Lent Day 25: Pushed to the Limit

Fr. Robert Barron’s Lenten Reflection asks “What Can The Saints Teach us About Lent?”

In his reflection, Fr. Barron says that a lot of saints go through a period of “extremes” to try and imitate Christ’s 40 days in the desert. Sometimes, though, God puts these saints through an extreme period when they least expect it.

While St. Ignatius of Loyola chose to spend a year in a cave, fasting and turning into Bigfoot, Mother Teresa had a period where she felt so far away from God and her faith was constantly put to the test. She called it the “Dark Night of the Soul,” taking inspiration from St. John of the Cross, and St. Teresa of Avila who both went through a similar trial.

Fr. Barron also mentions the 30 Day Spiritual Exercises which, for those who don’t know, are a series of meditations that involve placing oneself within a certain event in the Gospels. It’s a very imaginative exercise and they can be pretty intense. However, for Soon-to-be-Saint John Paul II, he endured his own intense spiritual trial in the form of Parkinson’s disease.

Sometimes we choose to push ourselves to the limit and other times, God pushes us. It all depends on the person. I’ve stated on this blog before that God doesn’t just think of the world as a whole, but he also thinks about every individual person and what each individual needs. Lent is not just a tradition for Christianity as a whole, but can also be a period of tests, trials, or great changes for each and every Christian.

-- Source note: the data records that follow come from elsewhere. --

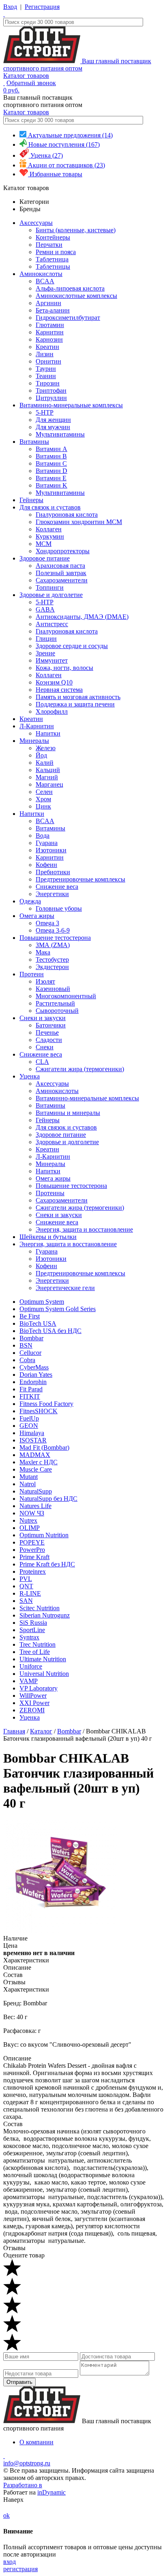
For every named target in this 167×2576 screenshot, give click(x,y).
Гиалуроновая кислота (67, 514)
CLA (42, 1061)
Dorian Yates (35, 1374)
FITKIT (29, 1396)
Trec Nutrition (37, 1644)
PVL (25, 1578)
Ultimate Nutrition (42, 1659)
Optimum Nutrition (44, 1535)
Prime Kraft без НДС (47, 1564)
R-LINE (30, 1593)
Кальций (48, 769)
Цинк (43, 806)
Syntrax (29, 1637)
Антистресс (52, 623)
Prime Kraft (34, 1556)
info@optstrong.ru (26, 2463)
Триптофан (51, 390)
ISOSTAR (33, 1440)
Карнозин (49, 339)
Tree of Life (34, 1651)
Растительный (55, 1003)
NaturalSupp (35, 1491)
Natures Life (35, 1505)
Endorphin (33, 1381)
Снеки (45, 1047)
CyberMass (34, 1367)
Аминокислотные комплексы (76, 295)
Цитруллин (51, 397)
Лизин (45, 354)
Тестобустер (52, 959)
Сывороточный (57, 1010)
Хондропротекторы (63, 551)
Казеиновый (53, 988)
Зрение (45, 653)
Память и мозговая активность (78, 696)
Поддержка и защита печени (75, 704)
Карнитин (50, 332)
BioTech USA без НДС (50, 1330)
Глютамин (50, 324)
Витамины (34, 441)
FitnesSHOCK (38, 1411)
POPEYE (32, 1542)
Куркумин (50, 536)
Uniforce (30, 1666)
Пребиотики (53, 872)
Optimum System (41, 1301)
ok (6, 2515)
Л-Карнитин (36, 726)
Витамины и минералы (68, 1112)
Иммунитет (52, 660)
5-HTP (45, 412)
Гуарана (47, 842)
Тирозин (48, 383)
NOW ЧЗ (31, 1513)
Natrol (27, 1484)
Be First (29, 1316)
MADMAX (34, 1454)
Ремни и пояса (56, 251)
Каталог (41, 1731)
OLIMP (29, 1527)
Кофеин (46, 864)
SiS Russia (33, 1622)
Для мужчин (53, 427)
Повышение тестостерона (55, 937)
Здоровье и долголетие (51, 594)
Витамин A (51, 448)
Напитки (48, 733)
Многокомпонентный (66, 996)
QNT (26, 1586)
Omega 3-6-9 (53, 930)
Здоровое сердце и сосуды (72, 645)
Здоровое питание (44, 558)
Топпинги (50, 587)
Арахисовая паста (60, 565)
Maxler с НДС (38, 1462)
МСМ (43, 543)
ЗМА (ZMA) (53, 944)
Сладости (49, 1039)
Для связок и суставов (50, 507)
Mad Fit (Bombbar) (44, 1447)
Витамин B (51, 456)
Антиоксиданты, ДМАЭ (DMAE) (82, 616)
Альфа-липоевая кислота (70, 288)
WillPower (33, 1695)
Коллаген (49, 529)
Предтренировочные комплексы (80, 879)
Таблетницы (53, 266)
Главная (14, 1731)
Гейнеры (31, 499)
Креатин (47, 346)
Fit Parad (31, 1389)
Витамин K (51, 485)
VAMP (28, 1680)
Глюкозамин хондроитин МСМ (79, 521)
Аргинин (48, 303)
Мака (43, 952)
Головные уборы (59, 908)
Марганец (49, 784)
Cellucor (30, 1352)
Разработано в (22, 2485)
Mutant (28, 1476)
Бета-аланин (53, 310)
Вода (42, 835)
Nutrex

But the good news is that as of tomorrow, we’ll be halfway done with Lent! To quote Bon Jovi:

We’ve got to hold on to what we’ve got 
‘Cause it doesn’t make a difference 
If we make it or not 
We’ve got each other and that’s a lot 
For love – we’ll give it a shot 

Whooah, we’re half way there 
Livin’ on a prayer 
Take my hand and we’ll make it – I swear 
Livin’ on a prayer 

Only for Christians, it is a difference if we make it through Lent and come out a different person or not. But the good news is that because we are all brothers and sisters in Christ, we are not alone. We carry each other as we carry our individual crosses. We are all living on a prayer, but it’s not a bad thing.

So now that we’re almost halfway there, tell me how Lent has been going for you? What have you learned about yourself or about what it means to be a Christian?